Mr. Yumkella said beyond the Group’s ambition of energy access — helping the poorest of the poor to have access to clean and sustainable energy services — the Group was looking at the transformative opportunities that were available for energy efficiency and renewable energy.
Asked specifically what means would be used to fight corruption practices in a country like Pakistan, to ensure that energy reached the people who deserved it, the poor people in areas where it was not going at the moment on account of the high incidence of corruption, the Secretary-General replied all available resources for the Millennium Development Goals — sustainable development, for energy, climate change, whatever development project — should be used for their true purpose, without any waste and without being involved in any corrupt practices.
It was for that reason that the United Nations also put a higher importance on good governance, fighting against corruption and encouraging all the government leaders and business communities to do all business with the highest level of accountability, transparency — this is good governance. “This may not be the case only in Pakistan. Unfortunately, we see such corruptive practices which really hamper all of our development projects. The United Nations is paying great attention and focus on this matter,” he said.

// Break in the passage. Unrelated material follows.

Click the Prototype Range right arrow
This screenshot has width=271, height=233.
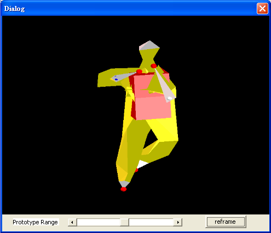[178, 222]
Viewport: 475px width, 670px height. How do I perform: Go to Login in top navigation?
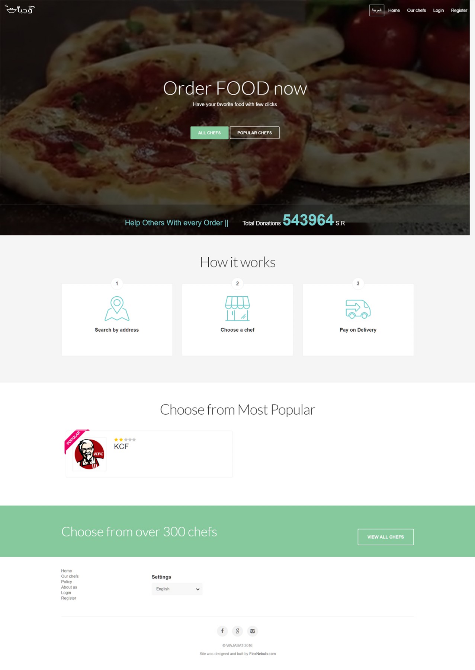(438, 10)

Asked about the announcement out of Washington yesterday that the United States would stop a $60 million payment to UNESCO, and if he was concerned about similar reverberations throughout the United Nations system, that the US might “de-fund” other UN agencies, Mr. Ban restated his position that he had expressed after the announcement was made. He said as Secretary-General of the United Nations, he was naturally concerned about the viable financial situation of all the Organization and programmes, including UNESCO.

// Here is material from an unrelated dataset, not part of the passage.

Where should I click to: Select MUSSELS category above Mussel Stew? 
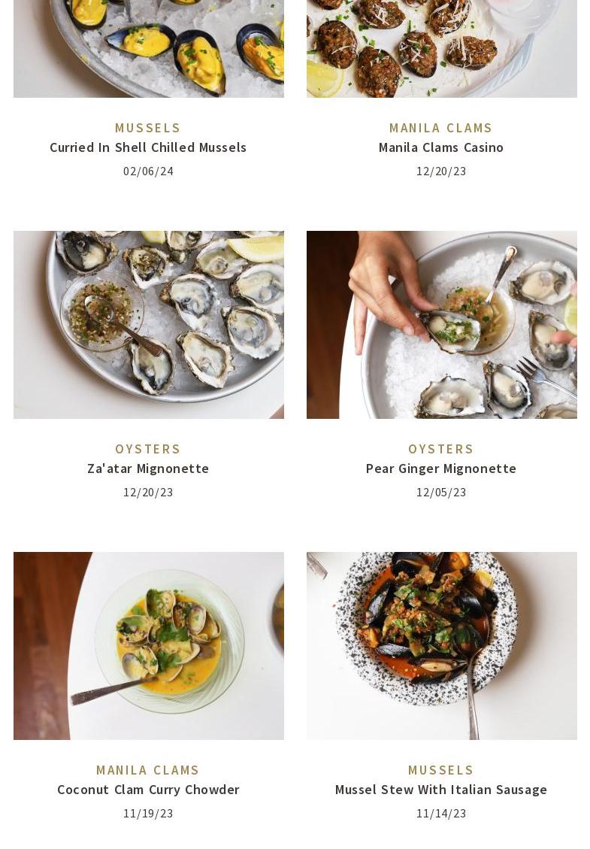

In that regard he expected that practical measures would be taken by Member States. It was up to them to ensure that all the United Nations agencies receive political and financial support from them. In addition to the Director-General of the United Nations Educational, Scientific and Cultural Organization (UNESCO), he had also been discussing that matter with other key Member States, on how the United Nations could ensure viable financial and political support from Member States. He would continue those discussions.
In answer to a journalist’s question, Mr. Orr described Charles Holliday as a “giant” in business around the world, whose record on sustainability was impeccable both at DuPont as the Chair of the World’s Council on Sustainable Business, and at Bank of America. He declined to discuss specific questions about Bank of America and its position on issues of energy extraction, asking the correspondent to direct those questions to Bank of America directly.

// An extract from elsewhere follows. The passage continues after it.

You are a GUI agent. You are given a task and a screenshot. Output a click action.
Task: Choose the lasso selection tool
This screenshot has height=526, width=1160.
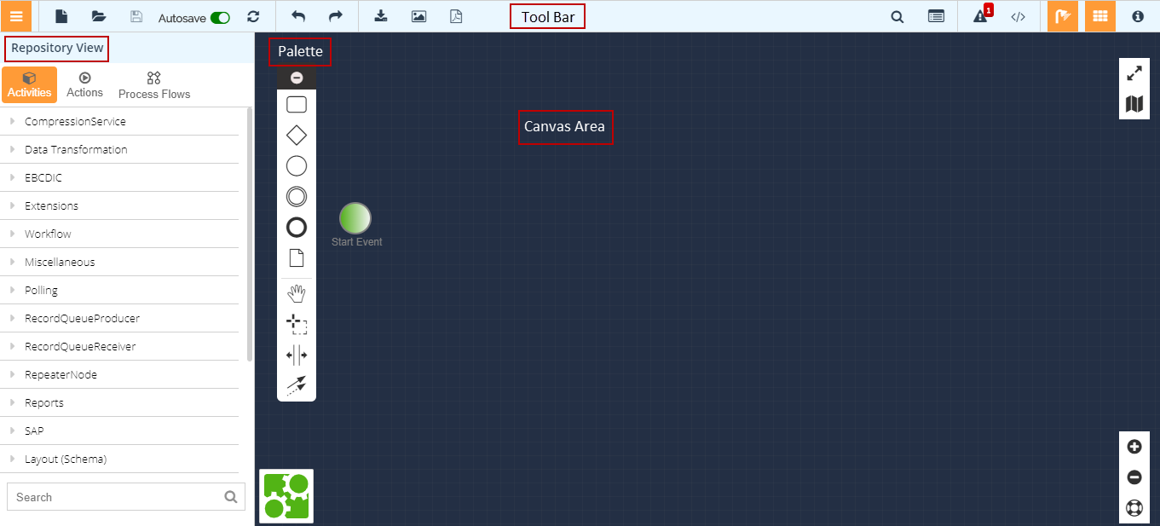coord(297,325)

However, he pointed out that Mr. Holliday had been a leader on bringing business and finance to engage on energy and on sustainable energy. “We’re dealing with the world kind of where it is, not where we want it to be,” he said. It was necessary to move a whole range of actors to be constructive partners in this effort. That included, first and foremost, providers and financers of energy; therefore, the fact that Mr. Holliday was the chairman of the Bank of America needed to be seen as a good thing, and a good opportunity to engage one of the largest banks in the world on the question of sustainable energy.